Saved data entries:
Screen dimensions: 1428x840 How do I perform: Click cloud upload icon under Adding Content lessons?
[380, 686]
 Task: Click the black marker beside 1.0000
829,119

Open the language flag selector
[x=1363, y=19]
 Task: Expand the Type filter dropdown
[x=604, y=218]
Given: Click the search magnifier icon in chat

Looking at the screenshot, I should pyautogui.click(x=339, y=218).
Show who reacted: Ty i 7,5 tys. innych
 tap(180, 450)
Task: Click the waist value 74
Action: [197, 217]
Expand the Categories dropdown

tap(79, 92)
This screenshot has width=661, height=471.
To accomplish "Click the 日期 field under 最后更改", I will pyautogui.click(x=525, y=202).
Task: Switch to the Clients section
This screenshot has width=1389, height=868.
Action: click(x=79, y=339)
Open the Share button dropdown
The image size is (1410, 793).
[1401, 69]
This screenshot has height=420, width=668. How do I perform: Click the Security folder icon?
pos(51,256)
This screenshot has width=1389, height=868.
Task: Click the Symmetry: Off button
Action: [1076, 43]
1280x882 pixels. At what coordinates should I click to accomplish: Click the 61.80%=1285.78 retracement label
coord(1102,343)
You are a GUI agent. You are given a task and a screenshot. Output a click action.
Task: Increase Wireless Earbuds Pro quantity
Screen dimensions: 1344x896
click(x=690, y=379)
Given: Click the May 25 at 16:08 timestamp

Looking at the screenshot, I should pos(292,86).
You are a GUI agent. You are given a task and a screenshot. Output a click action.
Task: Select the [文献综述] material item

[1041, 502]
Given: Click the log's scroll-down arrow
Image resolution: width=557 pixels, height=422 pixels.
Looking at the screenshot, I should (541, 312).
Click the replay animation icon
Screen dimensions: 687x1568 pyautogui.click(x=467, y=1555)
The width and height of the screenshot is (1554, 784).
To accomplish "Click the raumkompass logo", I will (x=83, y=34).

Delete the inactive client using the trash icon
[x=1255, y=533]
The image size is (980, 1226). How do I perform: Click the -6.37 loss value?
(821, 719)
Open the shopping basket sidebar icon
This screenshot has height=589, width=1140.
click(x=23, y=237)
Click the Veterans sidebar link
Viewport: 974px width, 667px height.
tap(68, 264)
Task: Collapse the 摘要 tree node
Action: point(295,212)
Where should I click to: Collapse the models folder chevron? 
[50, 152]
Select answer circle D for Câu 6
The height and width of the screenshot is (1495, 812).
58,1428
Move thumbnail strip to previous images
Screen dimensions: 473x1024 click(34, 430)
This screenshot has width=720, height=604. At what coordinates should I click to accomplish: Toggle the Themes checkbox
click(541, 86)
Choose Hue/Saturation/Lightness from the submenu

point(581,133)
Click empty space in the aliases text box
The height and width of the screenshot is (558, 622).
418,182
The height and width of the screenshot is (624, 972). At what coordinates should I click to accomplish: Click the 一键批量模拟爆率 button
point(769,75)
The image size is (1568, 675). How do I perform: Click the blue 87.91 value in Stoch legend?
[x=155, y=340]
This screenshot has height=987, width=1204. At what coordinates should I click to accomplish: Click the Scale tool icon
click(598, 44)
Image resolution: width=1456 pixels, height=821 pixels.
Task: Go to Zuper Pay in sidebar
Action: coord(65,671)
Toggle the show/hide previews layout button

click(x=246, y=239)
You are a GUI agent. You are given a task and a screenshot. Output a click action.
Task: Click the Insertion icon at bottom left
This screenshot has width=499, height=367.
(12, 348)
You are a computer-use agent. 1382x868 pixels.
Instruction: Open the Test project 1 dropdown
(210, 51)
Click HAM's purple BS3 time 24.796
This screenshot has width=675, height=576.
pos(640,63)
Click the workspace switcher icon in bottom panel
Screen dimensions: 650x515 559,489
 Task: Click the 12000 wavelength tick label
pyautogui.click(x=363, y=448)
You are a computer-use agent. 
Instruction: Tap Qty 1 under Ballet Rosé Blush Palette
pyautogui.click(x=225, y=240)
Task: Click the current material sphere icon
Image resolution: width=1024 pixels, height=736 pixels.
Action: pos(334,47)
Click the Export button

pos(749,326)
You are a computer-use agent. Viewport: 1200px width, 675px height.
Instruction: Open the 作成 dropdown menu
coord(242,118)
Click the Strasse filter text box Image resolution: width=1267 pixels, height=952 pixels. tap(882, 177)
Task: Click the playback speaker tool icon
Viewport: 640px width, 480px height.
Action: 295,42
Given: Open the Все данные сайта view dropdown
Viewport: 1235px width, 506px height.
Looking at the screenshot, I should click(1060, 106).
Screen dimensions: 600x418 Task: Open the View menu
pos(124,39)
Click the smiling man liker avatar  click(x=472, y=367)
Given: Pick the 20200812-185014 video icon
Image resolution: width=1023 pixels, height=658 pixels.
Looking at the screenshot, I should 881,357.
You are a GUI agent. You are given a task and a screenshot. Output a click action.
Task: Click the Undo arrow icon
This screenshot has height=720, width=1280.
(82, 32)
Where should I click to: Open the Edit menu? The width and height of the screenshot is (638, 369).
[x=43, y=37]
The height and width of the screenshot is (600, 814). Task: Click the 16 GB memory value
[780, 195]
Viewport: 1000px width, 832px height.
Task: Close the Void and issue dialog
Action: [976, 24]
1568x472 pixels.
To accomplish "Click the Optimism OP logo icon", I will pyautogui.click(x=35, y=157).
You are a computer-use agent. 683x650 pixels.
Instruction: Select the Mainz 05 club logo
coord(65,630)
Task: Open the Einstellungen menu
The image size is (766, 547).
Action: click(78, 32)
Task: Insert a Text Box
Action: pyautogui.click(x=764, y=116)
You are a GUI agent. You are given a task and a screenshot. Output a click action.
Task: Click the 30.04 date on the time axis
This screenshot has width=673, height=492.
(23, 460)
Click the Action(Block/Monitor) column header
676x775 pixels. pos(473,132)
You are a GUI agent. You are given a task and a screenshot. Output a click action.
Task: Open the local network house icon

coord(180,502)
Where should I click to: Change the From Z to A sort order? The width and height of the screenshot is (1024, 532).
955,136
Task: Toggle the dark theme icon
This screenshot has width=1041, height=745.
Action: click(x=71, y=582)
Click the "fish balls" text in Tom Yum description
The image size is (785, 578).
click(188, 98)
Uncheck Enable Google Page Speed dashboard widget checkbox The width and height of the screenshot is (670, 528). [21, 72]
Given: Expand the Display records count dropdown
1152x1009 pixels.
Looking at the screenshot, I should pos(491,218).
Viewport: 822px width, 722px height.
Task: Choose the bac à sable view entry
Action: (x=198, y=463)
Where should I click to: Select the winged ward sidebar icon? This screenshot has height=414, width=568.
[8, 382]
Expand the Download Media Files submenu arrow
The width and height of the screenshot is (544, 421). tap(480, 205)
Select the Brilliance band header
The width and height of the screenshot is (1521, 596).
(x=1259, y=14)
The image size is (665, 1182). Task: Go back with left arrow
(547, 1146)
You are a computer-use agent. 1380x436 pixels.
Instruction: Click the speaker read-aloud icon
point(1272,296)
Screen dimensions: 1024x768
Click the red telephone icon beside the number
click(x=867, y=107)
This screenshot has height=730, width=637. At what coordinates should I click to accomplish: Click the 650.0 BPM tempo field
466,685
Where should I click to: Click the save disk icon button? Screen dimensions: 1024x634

_TASK REQUIREMENTS_. Each record above is to be given again without any change to its wording.

_RESPONSE_.
Screen dimensions: 1428x840 How do I perform: Click cloud upload icon under Adding Content lessons?
[380, 686]
 Task: Click the black marker beside 1.0000
829,119

Open the language flag selector
[x=1363, y=19]
 Task: Expand the Type filter dropdown
[x=604, y=218]
Given: Click the search magnifier icon in chat

Looking at the screenshot, I should pyautogui.click(x=339, y=218).
Show who reacted: Ty i 7,5 tys. innych
 tap(180, 450)
Task: Click the waist value 74
Action: [197, 217]
Expand the Categories dropdown

tap(79, 92)
This screenshot has width=661, height=471.
To accomplish "Click the 日期 field under 最后更改", I will pyautogui.click(x=525, y=202).
Task: Switch to the Clients section
This screenshot has width=1389, height=868.
Action: click(x=79, y=339)
Open the Share button dropdown
The image size is (1410, 793).
[1401, 69]
This screenshot has height=420, width=668. How do I perform: Click the Security folder icon?
pos(51,256)
This screenshot has width=1389, height=868.
Task: Click the Symmetry: Off button
Action: [1076, 43]
1280x882 pixels. At what coordinates should I click to accomplish: Click the 61.80%=1285.78 retracement label
coord(1102,343)
You are a GUI agent. You are given a task and a screenshot. Output a click action.
Task: Increase Wireless Earbuds Pro quantity
Screen dimensions: 1344x896
click(x=690, y=379)
Given: Click the May 25 at 16:08 timestamp

Looking at the screenshot, I should pos(292,86).
You are a GUI agent. You are given a task and a screenshot. Output a click action.
Task: Select the [文献综述] material item

[1041, 502]
Given: Click the log's scroll-down arrow
Image resolution: width=557 pixels, height=422 pixels.
Looking at the screenshot, I should (541, 312).
Click the replay animation icon
Screen dimensions: 687x1568 pyautogui.click(x=467, y=1555)
The width and height of the screenshot is (1554, 784).
To accomplish "Click the raumkompass logo", I will (x=83, y=34).

Delete the inactive client using the trash icon
[x=1255, y=533]
The image size is (980, 1226). How do I perform: Click the -6.37 loss value?
(821, 719)
Open the shopping basket sidebar icon
This screenshot has height=589, width=1140.
click(x=23, y=237)
Click the Veterans sidebar link
Viewport: 974px width, 667px height.
tap(68, 264)
Task: Collapse the 摘要 tree node
Action: point(295,212)
Where should I click to: Collapse the models folder chevron? 
[50, 152]
Select answer circle D for Câu 6
The height and width of the screenshot is (1495, 812).
58,1428
Move thumbnail strip to previous images
Screen dimensions: 473x1024 click(34, 430)
This screenshot has width=720, height=604. At what coordinates should I click to accomplish: Toggle the Themes checkbox
click(541, 86)
Choose Hue/Saturation/Lightness from the submenu

point(581,133)
Click empty space in the aliases text box
The height and width of the screenshot is (558, 622).
418,182
The height and width of the screenshot is (624, 972). At what coordinates should I click to accomplish: Click the 一键批量模拟爆率 button
point(769,75)
The image size is (1568, 675). How do I perform: Click the blue 87.91 value in Stoch legend?
[x=155, y=340]
This screenshot has height=987, width=1204. At what coordinates should I click to accomplish: Click the Scale tool icon
click(598, 44)
Image resolution: width=1456 pixels, height=821 pixels.
Task: Go to Zuper Pay in sidebar
Action: coord(65,671)
Toggle the show/hide previews layout button

click(x=246, y=239)
You are a GUI agent. You are given a task and a screenshot. Output a click action.
Task: Click the Insertion icon at bottom left
This screenshot has width=499, height=367.
(12, 348)
You are a computer-use agent. 1382x868 pixels.
Instruction: Open the Test project 1 dropdown
(210, 51)
Click HAM's purple BS3 time 24.796
This screenshot has width=675, height=576.
pos(640,63)
Click the workspace switcher icon in bottom panel
Screen dimensions: 650x515 559,489
 Task: Click the 12000 wavelength tick label
pyautogui.click(x=363, y=448)
You are a computer-use agent. 
Instruction: Tap Qty 1 under Ballet Rosé Blush Palette
pyautogui.click(x=225, y=240)
Task: Click the current material sphere icon
Image resolution: width=1024 pixels, height=736 pixels.
Action: pos(334,47)
Click the Export button

pos(749,326)
You are a computer-use agent. Viewport: 1200px width, 675px height.
Instruction: Open the 作成 dropdown menu
coord(242,118)
Click the Strasse filter text box Image resolution: width=1267 pixels, height=952 pixels. tap(882, 177)
Task: Click the playback speaker tool icon
Viewport: 640px width, 480px height.
Action: 295,42
Given: Open the Все данные сайта view dropdown
Viewport: 1235px width, 506px height.
Looking at the screenshot, I should click(1060, 106).
Screen dimensions: 600x418 Task: Open the View menu
pos(124,39)
Click the smiling man liker avatar  click(x=472, y=367)
Given: Pick the 20200812-185014 video icon
Image resolution: width=1023 pixels, height=658 pixels.
Looking at the screenshot, I should 881,357.
You are a GUI agent. You are given a task and a screenshot. Output a click action.
Task: Click the Undo arrow icon
This screenshot has height=720, width=1280.
(82, 32)
Where should I click to: Open the Edit menu? The width and height of the screenshot is (638, 369).
[x=43, y=37]
The height and width of the screenshot is (600, 814). Task: Click the 16 GB memory value
[780, 195]
Viewport: 1000px width, 832px height.
Task: Close the Void and issue dialog
Action: [976, 24]
1568x472 pixels.
To accomplish "Click the Optimism OP logo icon", I will pyautogui.click(x=35, y=157).
You are a computer-use agent. 683x650 pixels.
Instruction: Select the Mainz 05 club logo
coord(65,630)
Task: Open the Einstellungen menu
The image size is (766, 547).
Action: click(78, 32)
Task: Insert a Text Box
Action: pyautogui.click(x=764, y=116)
You are a GUI agent. You are given a task and a screenshot. Output a click action.
Task: Click the 30.04 date on the time axis
This screenshot has width=673, height=492.
(23, 460)
Click the Action(Block/Monitor) column header
676x775 pixels. pos(473,132)
You are a GUI agent. You are given a task and a screenshot. Output a click action.
Task: Open the local network house icon

coord(180,502)
Where should I click to: Change the From Z to A sort order? The width and height of the screenshot is (1024, 532).
955,136
Task: Toggle the dark theme icon
This screenshot has width=1041, height=745.
Action: click(x=71, y=582)
Click the "fish balls" text in Tom Yum description
The image size is (785, 578).
click(188, 98)
Uncheck Enable Google Page Speed dashboard widget checkbox The width and height of the screenshot is (670, 528). [21, 72]
Given: Expand the Display records count dropdown
1152x1009 pixels.
Looking at the screenshot, I should pos(491,218).
Viewport: 822px width, 722px height.
Task: Choose the bac à sable view entry
Action: (x=198, y=463)
Where should I click to: Select the winged ward sidebar icon? This screenshot has height=414, width=568.
[8, 382]
Expand the Download Media Files submenu arrow
The width and height of the screenshot is (544, 421). tap(480, 205)
Select the Brilliance band header
The width and height of the screenshot is (1521, 596).
(x=1259, y=14)
The image size is (665, 1182). Task: Go back with left arrow
(547, 1146)
You are a computer-use agent. 1380x436 pixels.
Instruction: Click the speaker read-aloud icon
point(1272,296)
Screen dimensions: 1024x768
Click the red telephone icon beside the number
click(x=867, y=107)
This screenshot has height=730, width=637. At what coordinates should I click to accomplish: Click the 650.0 BPM tempo field
466,685
Where should I click to: Click the save disk icon button? Screen dimensions: 1024x634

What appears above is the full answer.